The de facto central bank will pay half of the pay of fresh university graduates hired by the city’s 39 lenders and e-wallet operators, it said on Thursday. The subsidy will apply for six months for those hired from September, based on a monthly pay of HK$12,000, it added.
The move underscores the HKMA’s concerns about the state of job market, as the coronavirus pandemic and months of anti-government protests in 2019, slammed the financial industry, caused business failures and brought the economy to its knees.
The financial services industry accounts for about one-fifth of Hong Kong’s gross domestic product and employs some 263,000 workers, according to official data.

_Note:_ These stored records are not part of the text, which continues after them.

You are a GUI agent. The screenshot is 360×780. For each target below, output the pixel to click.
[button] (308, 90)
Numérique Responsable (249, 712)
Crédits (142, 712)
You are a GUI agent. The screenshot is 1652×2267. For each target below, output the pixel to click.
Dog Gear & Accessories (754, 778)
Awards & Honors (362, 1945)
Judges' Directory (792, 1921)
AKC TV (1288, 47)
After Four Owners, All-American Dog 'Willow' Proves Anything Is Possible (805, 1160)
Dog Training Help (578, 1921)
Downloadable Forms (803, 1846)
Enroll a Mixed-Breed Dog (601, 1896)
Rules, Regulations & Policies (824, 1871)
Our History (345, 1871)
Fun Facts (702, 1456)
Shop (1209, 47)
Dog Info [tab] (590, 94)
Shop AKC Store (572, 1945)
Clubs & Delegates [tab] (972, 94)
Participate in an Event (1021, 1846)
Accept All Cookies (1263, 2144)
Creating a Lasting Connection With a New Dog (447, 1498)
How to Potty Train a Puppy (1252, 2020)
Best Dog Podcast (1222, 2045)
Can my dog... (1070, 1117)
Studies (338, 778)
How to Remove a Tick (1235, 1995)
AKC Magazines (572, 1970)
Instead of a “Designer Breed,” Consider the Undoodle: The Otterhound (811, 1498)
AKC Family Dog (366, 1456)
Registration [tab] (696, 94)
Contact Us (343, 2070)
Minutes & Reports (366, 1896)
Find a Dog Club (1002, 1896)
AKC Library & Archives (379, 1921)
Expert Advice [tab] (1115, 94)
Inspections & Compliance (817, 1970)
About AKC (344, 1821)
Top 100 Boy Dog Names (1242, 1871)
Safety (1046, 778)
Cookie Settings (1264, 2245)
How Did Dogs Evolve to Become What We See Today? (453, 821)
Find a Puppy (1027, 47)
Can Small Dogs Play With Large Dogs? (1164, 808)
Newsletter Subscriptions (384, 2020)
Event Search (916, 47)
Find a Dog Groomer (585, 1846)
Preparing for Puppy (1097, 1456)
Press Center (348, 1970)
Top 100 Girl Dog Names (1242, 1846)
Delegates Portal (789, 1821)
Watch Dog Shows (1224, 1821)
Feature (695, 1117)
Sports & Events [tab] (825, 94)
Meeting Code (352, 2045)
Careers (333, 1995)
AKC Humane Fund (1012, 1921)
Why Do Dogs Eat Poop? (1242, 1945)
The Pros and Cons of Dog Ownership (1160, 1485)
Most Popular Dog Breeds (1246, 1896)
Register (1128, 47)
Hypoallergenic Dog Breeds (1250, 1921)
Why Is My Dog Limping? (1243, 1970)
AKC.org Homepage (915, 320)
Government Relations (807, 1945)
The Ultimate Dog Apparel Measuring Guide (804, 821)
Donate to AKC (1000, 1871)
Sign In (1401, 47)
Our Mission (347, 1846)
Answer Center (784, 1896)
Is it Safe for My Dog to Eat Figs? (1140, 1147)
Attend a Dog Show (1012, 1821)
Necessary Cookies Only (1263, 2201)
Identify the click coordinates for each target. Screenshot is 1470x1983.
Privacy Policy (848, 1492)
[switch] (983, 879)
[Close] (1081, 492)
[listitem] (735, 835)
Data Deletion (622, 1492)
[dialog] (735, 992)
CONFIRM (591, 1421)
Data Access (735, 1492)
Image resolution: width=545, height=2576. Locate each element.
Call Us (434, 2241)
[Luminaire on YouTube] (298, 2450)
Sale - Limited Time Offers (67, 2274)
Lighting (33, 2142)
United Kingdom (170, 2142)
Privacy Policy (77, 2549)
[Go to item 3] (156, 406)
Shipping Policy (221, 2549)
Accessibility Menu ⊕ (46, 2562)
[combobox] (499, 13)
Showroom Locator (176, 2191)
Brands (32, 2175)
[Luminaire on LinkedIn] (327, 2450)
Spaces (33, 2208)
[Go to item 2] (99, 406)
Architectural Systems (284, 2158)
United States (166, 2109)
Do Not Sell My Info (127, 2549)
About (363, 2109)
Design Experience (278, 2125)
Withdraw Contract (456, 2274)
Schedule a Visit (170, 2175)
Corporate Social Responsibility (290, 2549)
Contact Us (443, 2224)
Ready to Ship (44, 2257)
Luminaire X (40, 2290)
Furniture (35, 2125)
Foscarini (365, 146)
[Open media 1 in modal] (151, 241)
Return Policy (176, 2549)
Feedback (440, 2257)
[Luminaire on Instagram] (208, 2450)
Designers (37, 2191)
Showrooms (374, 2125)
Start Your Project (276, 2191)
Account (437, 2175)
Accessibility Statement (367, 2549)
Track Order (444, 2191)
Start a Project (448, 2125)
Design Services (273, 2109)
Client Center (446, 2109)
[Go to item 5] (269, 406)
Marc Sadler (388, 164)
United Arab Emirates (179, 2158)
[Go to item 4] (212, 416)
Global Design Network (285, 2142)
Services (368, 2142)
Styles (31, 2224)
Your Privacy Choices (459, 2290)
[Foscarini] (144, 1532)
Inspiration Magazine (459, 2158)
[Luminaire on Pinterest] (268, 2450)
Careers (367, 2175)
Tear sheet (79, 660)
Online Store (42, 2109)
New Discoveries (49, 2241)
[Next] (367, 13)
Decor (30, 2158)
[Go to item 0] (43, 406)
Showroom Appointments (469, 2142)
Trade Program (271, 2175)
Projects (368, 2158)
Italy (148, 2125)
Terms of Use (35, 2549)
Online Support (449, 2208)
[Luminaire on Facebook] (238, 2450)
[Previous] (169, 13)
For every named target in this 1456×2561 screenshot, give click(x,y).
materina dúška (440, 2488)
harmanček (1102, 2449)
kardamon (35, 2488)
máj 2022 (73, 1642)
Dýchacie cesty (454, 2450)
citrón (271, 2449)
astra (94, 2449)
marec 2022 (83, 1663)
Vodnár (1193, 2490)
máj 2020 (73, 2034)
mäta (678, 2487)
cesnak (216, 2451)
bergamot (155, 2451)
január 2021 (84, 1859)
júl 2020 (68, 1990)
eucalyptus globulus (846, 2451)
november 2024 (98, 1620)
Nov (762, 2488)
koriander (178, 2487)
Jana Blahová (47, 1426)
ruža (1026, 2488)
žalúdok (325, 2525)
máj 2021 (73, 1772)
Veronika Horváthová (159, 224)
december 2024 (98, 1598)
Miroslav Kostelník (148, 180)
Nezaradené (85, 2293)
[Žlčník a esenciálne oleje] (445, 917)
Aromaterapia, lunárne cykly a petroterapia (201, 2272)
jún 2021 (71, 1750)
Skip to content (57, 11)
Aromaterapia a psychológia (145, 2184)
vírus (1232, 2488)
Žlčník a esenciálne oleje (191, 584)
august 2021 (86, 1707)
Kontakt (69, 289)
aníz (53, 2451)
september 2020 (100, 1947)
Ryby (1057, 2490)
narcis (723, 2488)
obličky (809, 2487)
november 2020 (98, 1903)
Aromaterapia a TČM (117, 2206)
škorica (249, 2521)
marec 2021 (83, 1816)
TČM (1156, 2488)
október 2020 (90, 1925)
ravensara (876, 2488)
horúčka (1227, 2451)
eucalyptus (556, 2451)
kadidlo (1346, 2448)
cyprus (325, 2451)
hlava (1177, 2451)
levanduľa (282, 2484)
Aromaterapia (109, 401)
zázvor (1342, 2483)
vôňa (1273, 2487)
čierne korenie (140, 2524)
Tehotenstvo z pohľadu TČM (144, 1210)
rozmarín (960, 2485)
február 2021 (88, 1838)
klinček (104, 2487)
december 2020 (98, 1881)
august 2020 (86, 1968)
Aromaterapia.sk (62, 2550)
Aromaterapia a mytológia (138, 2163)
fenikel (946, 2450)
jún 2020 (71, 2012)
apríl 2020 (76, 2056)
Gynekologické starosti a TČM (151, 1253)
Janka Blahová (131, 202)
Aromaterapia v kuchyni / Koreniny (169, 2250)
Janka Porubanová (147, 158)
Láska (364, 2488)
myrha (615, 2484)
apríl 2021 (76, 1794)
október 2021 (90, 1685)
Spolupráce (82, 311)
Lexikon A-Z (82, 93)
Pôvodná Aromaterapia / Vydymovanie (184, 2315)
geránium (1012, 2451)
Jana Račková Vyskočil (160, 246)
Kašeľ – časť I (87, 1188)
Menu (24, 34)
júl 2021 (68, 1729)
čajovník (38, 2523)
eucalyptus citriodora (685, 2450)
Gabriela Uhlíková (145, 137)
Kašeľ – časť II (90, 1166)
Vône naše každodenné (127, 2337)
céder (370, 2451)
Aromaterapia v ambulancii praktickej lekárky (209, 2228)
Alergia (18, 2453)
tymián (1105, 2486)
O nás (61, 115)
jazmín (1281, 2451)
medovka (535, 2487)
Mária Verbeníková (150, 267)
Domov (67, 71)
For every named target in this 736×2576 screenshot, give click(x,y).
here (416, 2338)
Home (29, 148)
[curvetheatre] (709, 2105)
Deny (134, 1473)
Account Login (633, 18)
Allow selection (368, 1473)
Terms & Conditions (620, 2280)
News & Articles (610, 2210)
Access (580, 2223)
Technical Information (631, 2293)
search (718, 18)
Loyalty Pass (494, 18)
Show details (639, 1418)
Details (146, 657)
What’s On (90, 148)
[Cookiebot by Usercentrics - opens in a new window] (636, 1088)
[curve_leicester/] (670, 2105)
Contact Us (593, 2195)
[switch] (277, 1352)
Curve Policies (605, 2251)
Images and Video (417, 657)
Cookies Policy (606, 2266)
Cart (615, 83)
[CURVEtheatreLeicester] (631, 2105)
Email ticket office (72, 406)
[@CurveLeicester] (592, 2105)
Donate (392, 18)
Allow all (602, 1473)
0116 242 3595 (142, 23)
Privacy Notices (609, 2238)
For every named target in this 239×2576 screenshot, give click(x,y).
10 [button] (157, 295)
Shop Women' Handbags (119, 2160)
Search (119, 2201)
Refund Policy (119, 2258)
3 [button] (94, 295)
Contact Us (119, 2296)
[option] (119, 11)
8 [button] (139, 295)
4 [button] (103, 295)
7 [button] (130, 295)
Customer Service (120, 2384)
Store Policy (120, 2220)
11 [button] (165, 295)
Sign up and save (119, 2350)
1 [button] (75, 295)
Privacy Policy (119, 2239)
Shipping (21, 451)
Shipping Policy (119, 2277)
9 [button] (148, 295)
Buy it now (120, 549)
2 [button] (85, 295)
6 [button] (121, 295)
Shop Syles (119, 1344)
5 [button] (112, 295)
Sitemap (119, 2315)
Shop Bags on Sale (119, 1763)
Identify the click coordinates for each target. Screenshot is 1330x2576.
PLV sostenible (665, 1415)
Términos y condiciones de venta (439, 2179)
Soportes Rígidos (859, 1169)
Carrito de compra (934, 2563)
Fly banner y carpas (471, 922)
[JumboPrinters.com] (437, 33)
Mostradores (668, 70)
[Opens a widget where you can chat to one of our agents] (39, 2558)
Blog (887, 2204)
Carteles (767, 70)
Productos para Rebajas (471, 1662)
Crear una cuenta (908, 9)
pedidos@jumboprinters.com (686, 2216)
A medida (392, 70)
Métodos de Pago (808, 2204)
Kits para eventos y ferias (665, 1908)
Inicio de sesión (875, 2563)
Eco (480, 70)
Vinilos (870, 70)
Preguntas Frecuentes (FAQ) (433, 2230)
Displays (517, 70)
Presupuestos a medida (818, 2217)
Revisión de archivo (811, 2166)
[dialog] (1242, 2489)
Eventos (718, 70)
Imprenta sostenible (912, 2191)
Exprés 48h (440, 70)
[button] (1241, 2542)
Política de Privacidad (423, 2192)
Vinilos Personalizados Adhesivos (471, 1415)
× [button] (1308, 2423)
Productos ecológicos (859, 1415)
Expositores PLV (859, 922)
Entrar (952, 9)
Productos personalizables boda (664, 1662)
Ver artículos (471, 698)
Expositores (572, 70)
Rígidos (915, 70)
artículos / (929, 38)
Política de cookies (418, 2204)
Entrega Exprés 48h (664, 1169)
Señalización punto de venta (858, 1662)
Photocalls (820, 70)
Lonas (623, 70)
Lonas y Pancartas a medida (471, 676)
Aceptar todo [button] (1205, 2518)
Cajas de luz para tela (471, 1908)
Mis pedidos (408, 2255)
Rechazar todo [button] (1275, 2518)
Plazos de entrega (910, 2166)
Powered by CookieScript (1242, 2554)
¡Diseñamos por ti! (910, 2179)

In the past two years, many banks have accelerated job cuts while freezing new hires to trim costs, leaving many of the 20,000 yearly graduates staring at a bleak market.
Hong Kong’s economy shrank 8.9 per cent last quarter, while unemployment rose to a 10-year high of 5.2 per cent in the three-month rolling period to April 30. Among those in the 20-29 age group, the jobless rate was 8.1 per cent.
“The novel coronavirus outbreak has made it more challenging for graduates to find a job this year,” Eddie Yue Wai-man, chief executive of the HKMA, said in a statement on its website. “As the economy is going through a downturn, many firms have already indicated that they might have to stop recruiting or even consider letting people go.”
The “Banking Talent Programme”, as the HKMA calls it, will help alleviate the pressure on the labour market, in particular the struggle among young jobseekers, Yue added. Besides wages, the authority will also arrange subsidised training courses for them.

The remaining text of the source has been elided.